HOW TO COMPLETE THIS TASK: Transcribe only what runs from the line containing "The image size is (847, 402)." through the end of the listing, line for line and exactly, and omit the pictures.

-------- EXTRACTED DATA

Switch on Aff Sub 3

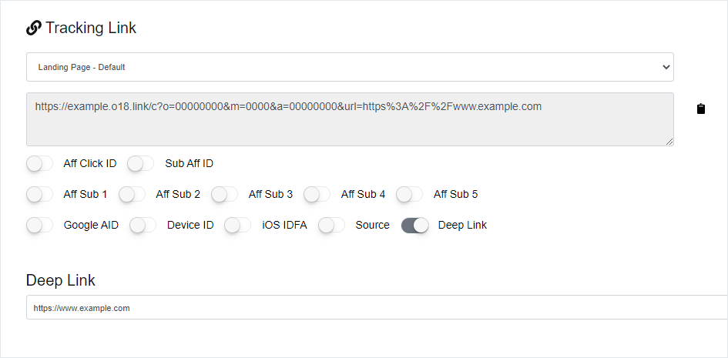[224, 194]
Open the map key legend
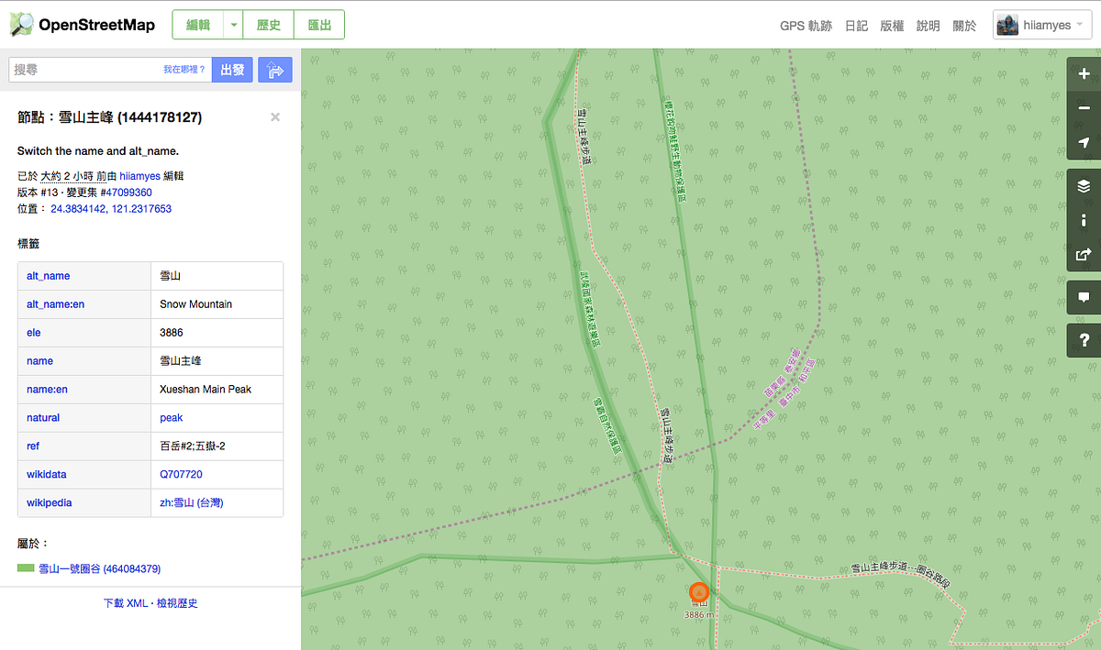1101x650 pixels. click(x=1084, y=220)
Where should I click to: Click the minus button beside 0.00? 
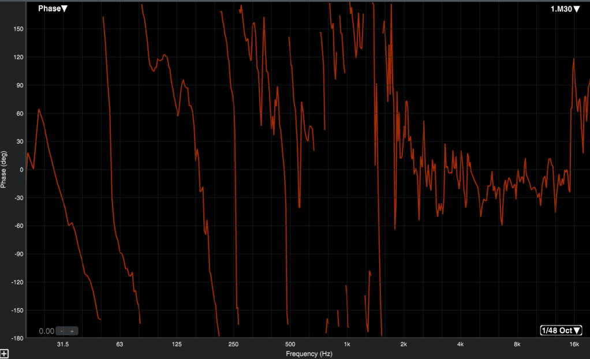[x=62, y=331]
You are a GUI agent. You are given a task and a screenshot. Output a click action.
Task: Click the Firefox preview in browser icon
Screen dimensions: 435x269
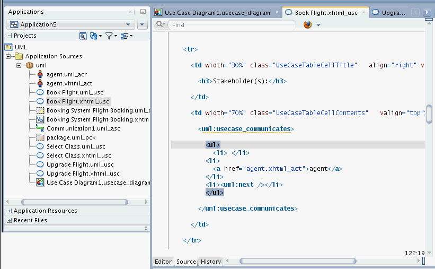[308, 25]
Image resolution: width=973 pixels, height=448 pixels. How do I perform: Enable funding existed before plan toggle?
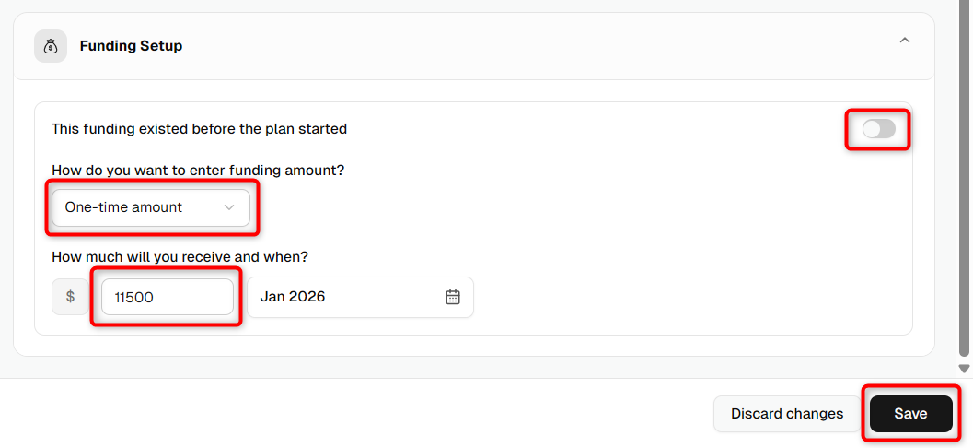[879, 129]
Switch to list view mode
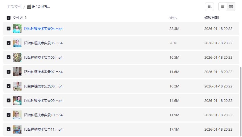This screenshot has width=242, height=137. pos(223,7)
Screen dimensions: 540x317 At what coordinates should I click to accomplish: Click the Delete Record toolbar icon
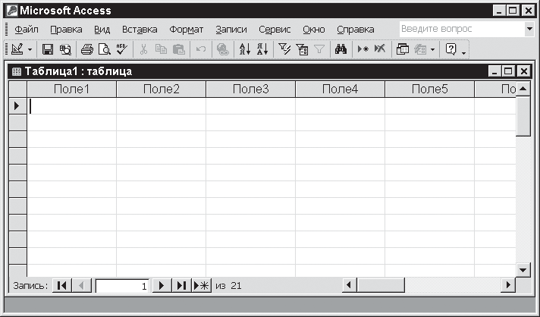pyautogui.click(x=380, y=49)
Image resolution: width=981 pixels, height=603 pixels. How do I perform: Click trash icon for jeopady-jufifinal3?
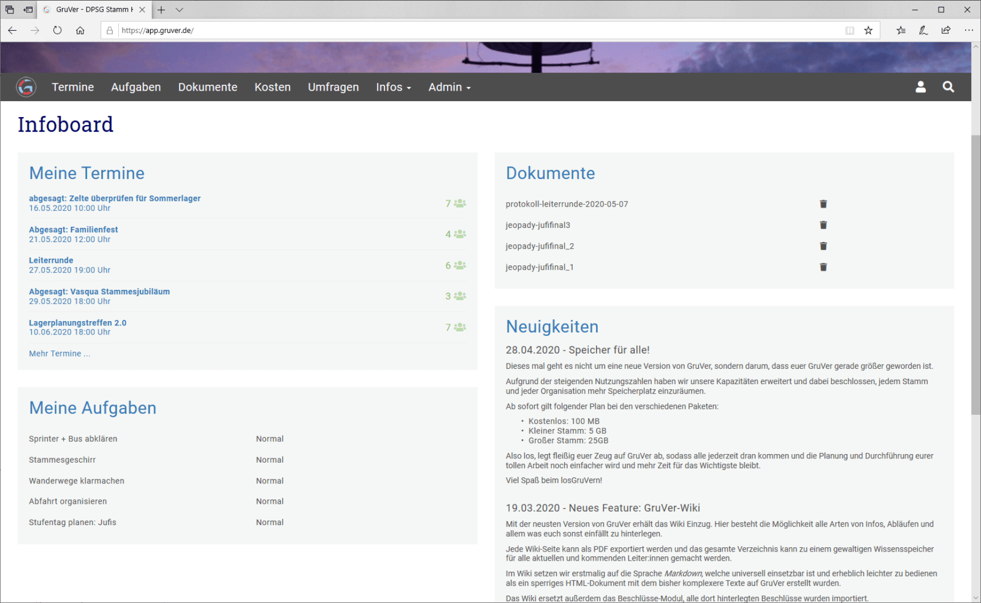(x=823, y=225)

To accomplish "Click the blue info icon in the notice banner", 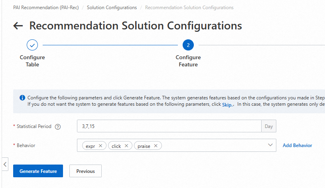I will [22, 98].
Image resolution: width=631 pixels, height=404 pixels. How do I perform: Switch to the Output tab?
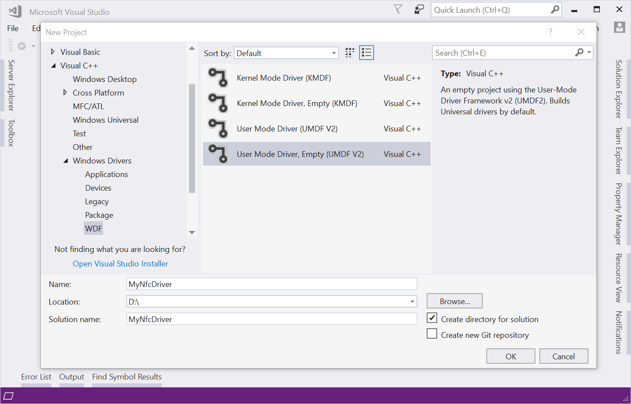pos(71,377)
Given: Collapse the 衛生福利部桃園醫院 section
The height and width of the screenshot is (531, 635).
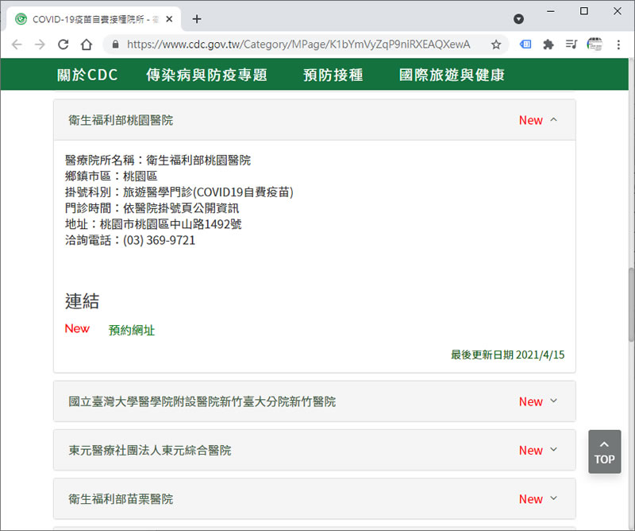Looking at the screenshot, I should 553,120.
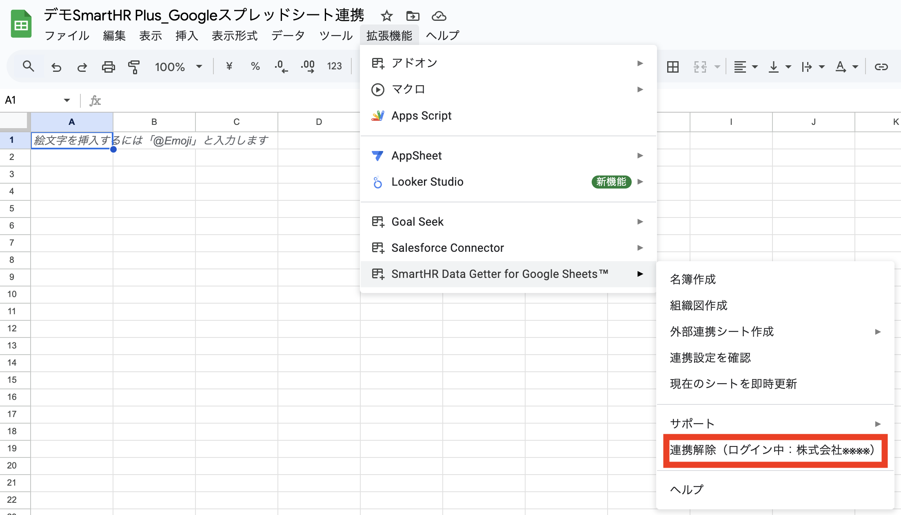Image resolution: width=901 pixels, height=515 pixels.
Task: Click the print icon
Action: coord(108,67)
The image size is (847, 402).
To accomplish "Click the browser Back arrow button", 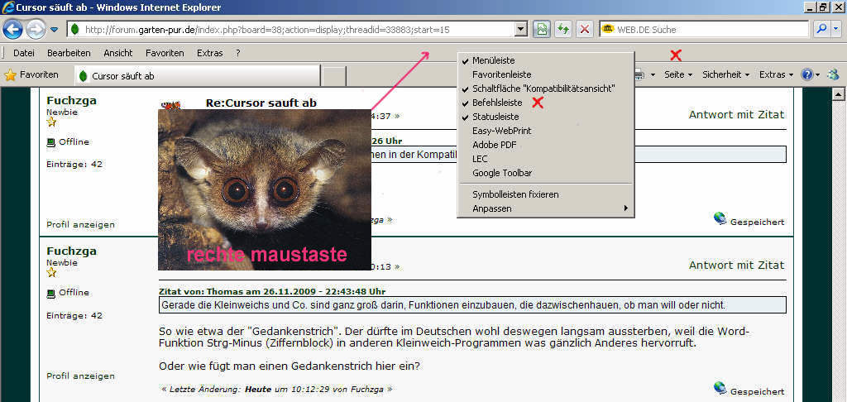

----------------

ANSWER SECTION:
The image size is (847, 402).
To accomplish "Click the browser Back arrow button", 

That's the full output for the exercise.